L’art de se « magnifier soi-même »

« Le but de ce que je viens d’écrire n’est pas de me magnifier moi-même. Ce qui a été écrit est la vérité ». L’auteur de ces lignes est Babur, fondateur de la dynastie des Grands Moghols, des princes musulmans qui dirigent une vaste principauté à cheval sur l’Afghanistan et l’Inde entre le XVIe et le XIXe siècle. Dans ce texte, Babur raconte sa vie, dans un rapport complexe entre humilité et mise en valeur de lui-même : ce récit unique a récemment réédité par Les Belles Lettres dans une superbe édition agrémentée de belles illustrations.

Un guerrier victorieux

La prise de Samarcande (enluminure du XVIe s., Source wikicommons)

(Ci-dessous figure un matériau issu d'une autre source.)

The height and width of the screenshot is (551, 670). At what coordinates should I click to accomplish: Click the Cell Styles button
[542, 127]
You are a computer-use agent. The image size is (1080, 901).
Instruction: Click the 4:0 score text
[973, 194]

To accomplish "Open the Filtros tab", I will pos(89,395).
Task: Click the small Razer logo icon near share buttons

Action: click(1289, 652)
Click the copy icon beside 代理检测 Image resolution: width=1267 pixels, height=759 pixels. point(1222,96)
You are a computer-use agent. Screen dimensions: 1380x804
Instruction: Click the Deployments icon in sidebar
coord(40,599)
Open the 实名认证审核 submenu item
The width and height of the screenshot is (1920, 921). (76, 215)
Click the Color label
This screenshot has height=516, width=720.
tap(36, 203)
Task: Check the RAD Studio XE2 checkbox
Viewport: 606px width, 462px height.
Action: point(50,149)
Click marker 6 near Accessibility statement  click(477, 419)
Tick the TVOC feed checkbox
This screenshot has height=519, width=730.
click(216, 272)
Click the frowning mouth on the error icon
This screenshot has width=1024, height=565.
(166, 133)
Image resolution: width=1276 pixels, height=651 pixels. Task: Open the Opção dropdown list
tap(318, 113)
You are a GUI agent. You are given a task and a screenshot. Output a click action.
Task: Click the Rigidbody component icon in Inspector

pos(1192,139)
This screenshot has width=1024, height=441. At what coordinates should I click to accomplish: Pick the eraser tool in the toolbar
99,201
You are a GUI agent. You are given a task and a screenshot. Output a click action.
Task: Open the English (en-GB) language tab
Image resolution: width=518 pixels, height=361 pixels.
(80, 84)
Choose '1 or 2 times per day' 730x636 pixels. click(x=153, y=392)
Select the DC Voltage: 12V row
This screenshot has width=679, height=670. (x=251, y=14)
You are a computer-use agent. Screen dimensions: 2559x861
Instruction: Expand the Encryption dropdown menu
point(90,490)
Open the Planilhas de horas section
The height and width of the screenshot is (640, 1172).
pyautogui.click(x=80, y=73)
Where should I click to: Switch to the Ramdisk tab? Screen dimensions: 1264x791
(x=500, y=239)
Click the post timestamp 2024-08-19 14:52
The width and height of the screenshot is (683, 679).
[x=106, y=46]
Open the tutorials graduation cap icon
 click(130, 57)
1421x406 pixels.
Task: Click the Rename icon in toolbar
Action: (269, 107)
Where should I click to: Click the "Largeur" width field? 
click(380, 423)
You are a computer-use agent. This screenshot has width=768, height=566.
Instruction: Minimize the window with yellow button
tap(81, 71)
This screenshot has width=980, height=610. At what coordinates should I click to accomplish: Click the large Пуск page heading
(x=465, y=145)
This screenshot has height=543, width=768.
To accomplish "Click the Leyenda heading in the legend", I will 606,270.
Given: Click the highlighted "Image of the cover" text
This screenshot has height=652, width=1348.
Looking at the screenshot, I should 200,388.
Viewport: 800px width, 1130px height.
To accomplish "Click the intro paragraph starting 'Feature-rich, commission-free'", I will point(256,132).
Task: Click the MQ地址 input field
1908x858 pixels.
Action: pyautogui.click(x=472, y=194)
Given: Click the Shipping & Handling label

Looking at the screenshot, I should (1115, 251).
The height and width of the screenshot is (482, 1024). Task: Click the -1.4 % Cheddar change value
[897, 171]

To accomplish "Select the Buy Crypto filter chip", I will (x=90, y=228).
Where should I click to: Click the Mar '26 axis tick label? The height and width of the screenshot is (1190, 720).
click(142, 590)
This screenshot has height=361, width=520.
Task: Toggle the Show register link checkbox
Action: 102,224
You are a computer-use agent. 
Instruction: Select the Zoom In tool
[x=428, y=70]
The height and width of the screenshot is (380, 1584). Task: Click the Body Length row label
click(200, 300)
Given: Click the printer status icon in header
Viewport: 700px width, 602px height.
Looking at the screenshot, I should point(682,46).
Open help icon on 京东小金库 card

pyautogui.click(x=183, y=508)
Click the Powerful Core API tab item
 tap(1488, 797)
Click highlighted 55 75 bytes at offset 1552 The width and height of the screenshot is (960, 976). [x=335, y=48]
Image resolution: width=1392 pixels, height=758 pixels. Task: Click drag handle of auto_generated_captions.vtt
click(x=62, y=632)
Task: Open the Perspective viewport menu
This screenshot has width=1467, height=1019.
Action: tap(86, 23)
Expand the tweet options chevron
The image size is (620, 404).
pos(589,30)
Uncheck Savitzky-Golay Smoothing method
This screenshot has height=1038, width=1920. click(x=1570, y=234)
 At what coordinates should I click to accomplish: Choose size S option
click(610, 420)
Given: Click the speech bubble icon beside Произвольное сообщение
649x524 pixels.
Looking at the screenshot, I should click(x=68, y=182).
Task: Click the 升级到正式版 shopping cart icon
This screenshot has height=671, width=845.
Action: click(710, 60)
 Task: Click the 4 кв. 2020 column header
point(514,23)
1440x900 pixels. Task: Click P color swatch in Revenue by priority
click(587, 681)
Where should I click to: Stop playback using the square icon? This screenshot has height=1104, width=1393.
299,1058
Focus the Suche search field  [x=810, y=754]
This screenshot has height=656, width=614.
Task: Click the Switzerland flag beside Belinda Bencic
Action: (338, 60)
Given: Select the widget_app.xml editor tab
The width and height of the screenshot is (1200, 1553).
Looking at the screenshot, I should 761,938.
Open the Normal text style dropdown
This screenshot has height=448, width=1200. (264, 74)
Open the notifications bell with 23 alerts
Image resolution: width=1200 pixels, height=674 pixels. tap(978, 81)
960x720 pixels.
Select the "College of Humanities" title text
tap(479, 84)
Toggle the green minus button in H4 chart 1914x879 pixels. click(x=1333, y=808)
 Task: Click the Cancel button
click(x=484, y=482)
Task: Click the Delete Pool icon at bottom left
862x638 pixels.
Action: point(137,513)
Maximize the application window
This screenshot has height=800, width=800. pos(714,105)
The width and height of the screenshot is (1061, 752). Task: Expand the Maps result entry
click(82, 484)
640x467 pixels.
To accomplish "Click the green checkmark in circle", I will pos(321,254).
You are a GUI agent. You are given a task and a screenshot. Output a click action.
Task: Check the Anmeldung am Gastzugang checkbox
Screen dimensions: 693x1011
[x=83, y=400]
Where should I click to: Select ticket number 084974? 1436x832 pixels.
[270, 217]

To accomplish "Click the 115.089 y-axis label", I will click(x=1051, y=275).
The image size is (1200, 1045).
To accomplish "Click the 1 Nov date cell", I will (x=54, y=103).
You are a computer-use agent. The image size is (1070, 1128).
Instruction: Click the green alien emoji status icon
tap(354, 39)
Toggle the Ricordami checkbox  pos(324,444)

Babur commence d’abord par rappeler ses nombreux exploits militaires : de ses batailles à ses conquêtes jusqu’à son sens de la stratégie. Maître de l’Inde, il y fait construire palais et hammams, apportant la civilisation islamique au cœur d’un monde présenté comme barbare : « dans cette Inde sans charme ni régularité apparurent des jardins ordonnés et symétriques » (p. 620). Comme quoi le discours sur la « mission civilisatrice » qui permet de légitimer une conquête n’a pas attendu la IIIe République…!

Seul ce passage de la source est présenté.